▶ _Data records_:
----

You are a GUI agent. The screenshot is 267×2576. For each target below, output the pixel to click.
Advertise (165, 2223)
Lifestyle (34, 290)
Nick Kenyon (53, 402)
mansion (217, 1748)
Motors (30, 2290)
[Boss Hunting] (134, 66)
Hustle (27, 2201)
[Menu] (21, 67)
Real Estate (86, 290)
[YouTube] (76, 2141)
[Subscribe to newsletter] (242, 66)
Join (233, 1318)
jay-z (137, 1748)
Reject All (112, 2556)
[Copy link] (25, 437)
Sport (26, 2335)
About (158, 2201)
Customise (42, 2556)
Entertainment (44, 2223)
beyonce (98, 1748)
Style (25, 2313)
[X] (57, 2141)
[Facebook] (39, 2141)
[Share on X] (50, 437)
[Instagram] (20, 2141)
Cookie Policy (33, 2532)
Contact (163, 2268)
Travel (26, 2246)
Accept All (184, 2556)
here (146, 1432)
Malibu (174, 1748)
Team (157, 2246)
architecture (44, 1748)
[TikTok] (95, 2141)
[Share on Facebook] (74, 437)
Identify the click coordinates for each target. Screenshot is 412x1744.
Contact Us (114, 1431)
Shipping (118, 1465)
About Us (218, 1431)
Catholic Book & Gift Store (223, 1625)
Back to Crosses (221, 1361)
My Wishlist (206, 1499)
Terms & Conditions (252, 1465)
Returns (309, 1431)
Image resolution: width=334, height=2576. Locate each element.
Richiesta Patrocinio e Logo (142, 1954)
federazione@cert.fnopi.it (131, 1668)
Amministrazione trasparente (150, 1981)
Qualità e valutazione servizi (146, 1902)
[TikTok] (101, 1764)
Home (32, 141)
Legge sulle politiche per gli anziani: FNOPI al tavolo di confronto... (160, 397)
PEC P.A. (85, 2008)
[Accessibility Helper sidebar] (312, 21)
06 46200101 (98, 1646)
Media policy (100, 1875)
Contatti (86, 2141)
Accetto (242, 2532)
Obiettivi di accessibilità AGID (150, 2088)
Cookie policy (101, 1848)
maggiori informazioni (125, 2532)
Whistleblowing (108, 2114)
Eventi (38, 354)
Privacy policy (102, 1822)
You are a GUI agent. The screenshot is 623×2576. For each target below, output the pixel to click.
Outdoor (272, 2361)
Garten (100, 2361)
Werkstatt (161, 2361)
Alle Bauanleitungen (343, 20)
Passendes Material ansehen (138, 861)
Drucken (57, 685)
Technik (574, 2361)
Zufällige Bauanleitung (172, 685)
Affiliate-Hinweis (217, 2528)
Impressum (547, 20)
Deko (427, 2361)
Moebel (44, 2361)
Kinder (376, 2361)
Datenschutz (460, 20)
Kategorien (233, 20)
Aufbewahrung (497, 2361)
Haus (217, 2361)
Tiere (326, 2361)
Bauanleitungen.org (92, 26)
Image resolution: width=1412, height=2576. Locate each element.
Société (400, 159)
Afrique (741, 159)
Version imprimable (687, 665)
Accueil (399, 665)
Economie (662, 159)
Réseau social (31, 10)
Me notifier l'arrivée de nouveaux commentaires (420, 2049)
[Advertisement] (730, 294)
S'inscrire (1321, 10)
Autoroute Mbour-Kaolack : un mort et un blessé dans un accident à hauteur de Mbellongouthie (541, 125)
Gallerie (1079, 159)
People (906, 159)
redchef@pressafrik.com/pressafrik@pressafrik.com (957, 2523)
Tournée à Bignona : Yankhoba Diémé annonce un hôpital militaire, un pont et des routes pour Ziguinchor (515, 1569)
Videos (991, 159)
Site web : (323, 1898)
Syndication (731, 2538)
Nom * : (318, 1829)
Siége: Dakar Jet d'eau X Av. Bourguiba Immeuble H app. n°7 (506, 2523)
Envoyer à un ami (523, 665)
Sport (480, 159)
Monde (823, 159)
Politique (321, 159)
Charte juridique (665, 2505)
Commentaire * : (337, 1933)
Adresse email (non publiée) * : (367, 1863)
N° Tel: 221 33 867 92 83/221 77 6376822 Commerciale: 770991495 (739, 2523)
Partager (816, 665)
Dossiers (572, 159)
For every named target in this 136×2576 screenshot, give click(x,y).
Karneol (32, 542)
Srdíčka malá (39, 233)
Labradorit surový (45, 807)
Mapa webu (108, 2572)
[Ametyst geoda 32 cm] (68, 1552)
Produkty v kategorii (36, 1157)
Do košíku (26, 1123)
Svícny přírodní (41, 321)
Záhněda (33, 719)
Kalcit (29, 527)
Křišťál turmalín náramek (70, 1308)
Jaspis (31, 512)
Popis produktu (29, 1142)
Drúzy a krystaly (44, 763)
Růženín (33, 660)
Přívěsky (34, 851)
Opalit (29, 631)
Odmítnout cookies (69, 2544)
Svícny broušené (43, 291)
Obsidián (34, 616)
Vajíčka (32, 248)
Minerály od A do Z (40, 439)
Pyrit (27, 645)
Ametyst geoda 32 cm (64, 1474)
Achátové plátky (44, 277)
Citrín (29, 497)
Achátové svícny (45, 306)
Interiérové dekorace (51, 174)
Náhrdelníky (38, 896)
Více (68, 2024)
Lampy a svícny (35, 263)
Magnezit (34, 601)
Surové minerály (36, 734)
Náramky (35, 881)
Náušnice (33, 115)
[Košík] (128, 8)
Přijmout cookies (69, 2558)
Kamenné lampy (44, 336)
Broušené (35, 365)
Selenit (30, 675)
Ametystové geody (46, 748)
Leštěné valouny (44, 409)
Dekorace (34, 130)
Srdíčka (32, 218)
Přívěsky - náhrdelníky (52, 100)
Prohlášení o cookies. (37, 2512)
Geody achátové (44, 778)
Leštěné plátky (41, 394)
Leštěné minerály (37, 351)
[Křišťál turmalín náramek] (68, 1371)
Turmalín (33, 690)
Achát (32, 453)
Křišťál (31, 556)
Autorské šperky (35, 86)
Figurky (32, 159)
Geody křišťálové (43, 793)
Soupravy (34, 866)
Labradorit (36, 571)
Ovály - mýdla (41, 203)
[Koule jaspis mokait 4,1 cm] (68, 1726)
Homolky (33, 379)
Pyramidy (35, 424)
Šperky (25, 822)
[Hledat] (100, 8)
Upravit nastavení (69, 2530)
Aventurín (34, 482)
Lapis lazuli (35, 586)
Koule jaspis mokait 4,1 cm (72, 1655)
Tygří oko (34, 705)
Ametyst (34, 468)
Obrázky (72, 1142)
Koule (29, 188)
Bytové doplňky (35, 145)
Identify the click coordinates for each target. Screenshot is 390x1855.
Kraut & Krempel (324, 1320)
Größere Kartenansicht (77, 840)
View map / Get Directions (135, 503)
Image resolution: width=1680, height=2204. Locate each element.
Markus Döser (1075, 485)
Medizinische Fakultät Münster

----

▶ _WHAT YOU WILL DO_: From the first line to the last, reproduce the data above exactly.

▶ _WRITTEN SOLUTION_:
You are a GUI agent. The screenshot is 267×2576. For each target below, output the pixel to click.
Advertise (165, 2223)
Lifestyle (34, 290)
Nick Kenyon (53, 402)
mansion (217, 1748)
Motors (30, 2290)
[Boss Hunting] (134, 66)
Hustle (27, 2201)
[Menu] (21, 67)
Real Estate (86, 290)
[YouTube] (76, 2141)
[Subscribe to newsletter] (242, 66)
Join (233, 1318)
jay-z (137, 1748)
Reject All (112, 2556)
[Copy link] (25, 437)
Sport (26, 2335)
About (158, 2201)
Customise (42, 2556)
Entertainment (44, 2223)
beyonce (98, 1748)
Style (25, 2313)
[X] (57, 2141)
[Facebook] (39, 2141)
[Share on X] (50, 437)
[Instagram] (20, 2141)
Cookie Policy (33, 2532)
Contact (163, 2268)
Travel (26, 2246)
Accept All (184, 2556)
here (146, 1432)
Malibu (174, 1748)
Team (157, 2246)
architecture (44, 1748)
[TikTok] (95, 2141)
[Share on Facebook] (74, 437)
Identify the click coordinates for each target. Screenshot is 412x1744.
Contact Us (114, 1431)
Shipping (118, 1465)
About Us (218, 1431)
Catholic Book & Gift Store (223, 1625)
Back to Crosses (221, 1361)
My Wishlist (206, 1499)
Terms & Conditions (252, 1465)
Returns (309, 1431)
Image resolution: width=334, height=2576. Locate each element.
Richiesta Patrocinio e Logo (142, 1954)
federazione@cert.fnopi.it (131, 1668)
Amministrazione trasparente (150, 1981)
Qualità e valutazione servizi (146, 1902)
[TikTok] (101, 1764)
Home (32, 141)
Legge sulle politiche per gli anziani: FNOPI al tavolo di confronto... (160, 397)
PEC P.A. (85, 2008)
[Accessibility Helper sidebar] (312, 21)
06 46200101 (98, 1646)
Media policy (100, 1875)
Contatti (86, 2141)
Accetto (242, 2532)
Obiettivi di accessibilità AGID (150, 2088)
Cookie policy (101, 1848)
maggiori informazioni (125, 2532)
Whistleblowing (108, 2114)
Eventi (38, 354)
Privacy policy (102, 1822)
You are a GUI agent. The screenshot is 623×2576. For each target below, output the pixel to click.
Outdoor (272, 2361)
Garten (100, 2361)
Werkstatt (161, 2361)
Alle Bauanleitungen (343, 20)
Passendes Material ansehen (138, 861)
Drucken (57, 685)
Technik (574, 2361)
Zufällige Bauanleitung (172, 685)
Affiliate-Hinweis (217, 2528)
Impressum (547, 20)
Deko (427, 2361)
Moebel (44, 2361)
Kinder (376, 2361)
Datenschutz (460, 20)
Kategorien (233, 20)
Aufbewahrung (497, 2361)
Haus (217, 2361)
Tiere (326, 2361)
Bauanleitungen.org (92, 26)
Image resolution: width=1412, height=2576. Locate each element.
Société (400, 159)
Afrique (741, 159)
Version imprimable (687, 665)
Accueil (399, 665)
Economie (662, 159)
Réseau social (31, 10)
Me notifier l'arrivée de nouveaux commentaires (420, 2049)
[Advertisement] (730, 294)
S'inscrire (1321, 10)
Autoroute Mbour-Kaolack : un mort et un blessé dans un accident à hauteur de Mbellongouthie (541, 125)
Gallerie (1079, 159)
People (906, 159)
redchef@pressafrik.com/pressafrik@pressafrik.com (957, 2523)
Tournée à Bignona : Yankhoba Diémé annonce un hôpital militaire, un pont et des routes pour Ziguinchor (515, 1569)
Videos (991, 159)
Site web : (323, 1898)
Syndication (731, 2538)
Nom * : (318, 1829)
Siége: Dakar Jet d'eau X Av. Bourguiba Immeuble H app. n°7 (506, 2523)
Envoyer à un ami (523, 665)
Sport (480, 159)
Monde (823, 159)
Politique (321, 159)
Charte juridique (665, 2505)
Commentaire * : (337, 1933)
Adresse email (non publiée) * : (367, 1863)
N° Tel: 221 33 867 92 83/221 77 6376822 Commerciale: 770991495 (739, 2523)
Partager (816, 665)
Dossiers (572, 159)
For every named target in this 136×2576 screenshot, give click(x,y).
Karneol (32, 542)
Srdíčka malá (39, 233)
Labradorit surový (45, 807)
Mapa webu (108, 2572)
[Ametyst geoda 32 cm] (68, 1552)
Produkty v kategorii (36, 1157)
Do košíku (26, 1123)
Svícny přírodní (41, 321)
Záhněda (33, 719)
Kalcit (29, 527)
Křišťál turmalín náramek (70, 1308)
Jaspis (31, 512)
Popis produktu (29, 1142)
Drúzy a krystaly (44, 763)
Růženín (33, 660)
Přívěsky (34, 851)
Opalit (29, 631)
Odmítnout cookies (69, 2544)
Svícny broušené (43, 291)
Obsidián (34, 616)
Vajíčka (32, 248)
Minerály od A do Z (40, 439)
Pyrit (27, 645)
Ametyst geoda 32 cm (64, 1474)
Achátové plátky (44, 277)
Citrín (29, 497)
Achátové svícny (45, 306)
Interiérové dekorace (51, 174)
Náhrdelníky (38, 896)
Více (68, 2024)
Lampy a svícny (35, 263)
Magnezit (34, 601)
Surové minerály (36, 734)
Náramky (35, 881)
Náušnice (33, 115)
[Košík] (128, 8)
Přijmout cookies (69, 2558)
Kamenné lampy (44, 336)
Broušené (35, 365)
Selenit (30, 675)
Ametystové geody (46, 748)
Leštěné valouny (44, 409)
Dekorace (34, 130)
Srdíčka (32, 218)
Přívěsky - náhrdelníky (52, 100)
Prohlášení o cookies. (37, 2512)
Geody achátové (44, 778)
Leštěné plátky (41, 394)
Leštěné minerály (37, 351)
[Křišťál turmalín náramek] (68, 1371)
Turmalín (33, 690)
Achát (32, 453)
Křišťál (31, 556)
Autorské šperky (35, 86)
Figurky (32, 159)
Geody křišťálové (43, 793)
Soupravy (34, 866)
Labradorit (36, 571)
Ovály - mýdla (41, 203)
[Koule jaspis mokait 4,1 cm] (68, 1726)
Homolky (33, 379)
Pyramidy (35, 424)
Šperky (25, 822)
[Hledat] (100, 8)
Upravit nastavení (69, 2530)
Aventurín (34, 482)
Lapis lazuli (35, 586)
Koule jaspis mokait 4,1 cm (72, 1655)
Tygří oko (34, 705)
Ametyst (34, 468)
Obrázky (72, 1142)
Koule (29, 188)
Bytové doplňky (35, 145)
Identify the click coordinates for each target. Screenshot is 390x1855.
Kraut & Krempel (324, 1320)
Größere Kartenansicht (77, 840)
View map / Get Directions (135, 503)
Image resolution: width=1680, height=2204. Locate each element.
Markus Döser (1075, 485)
Medizinische Fakultät Münster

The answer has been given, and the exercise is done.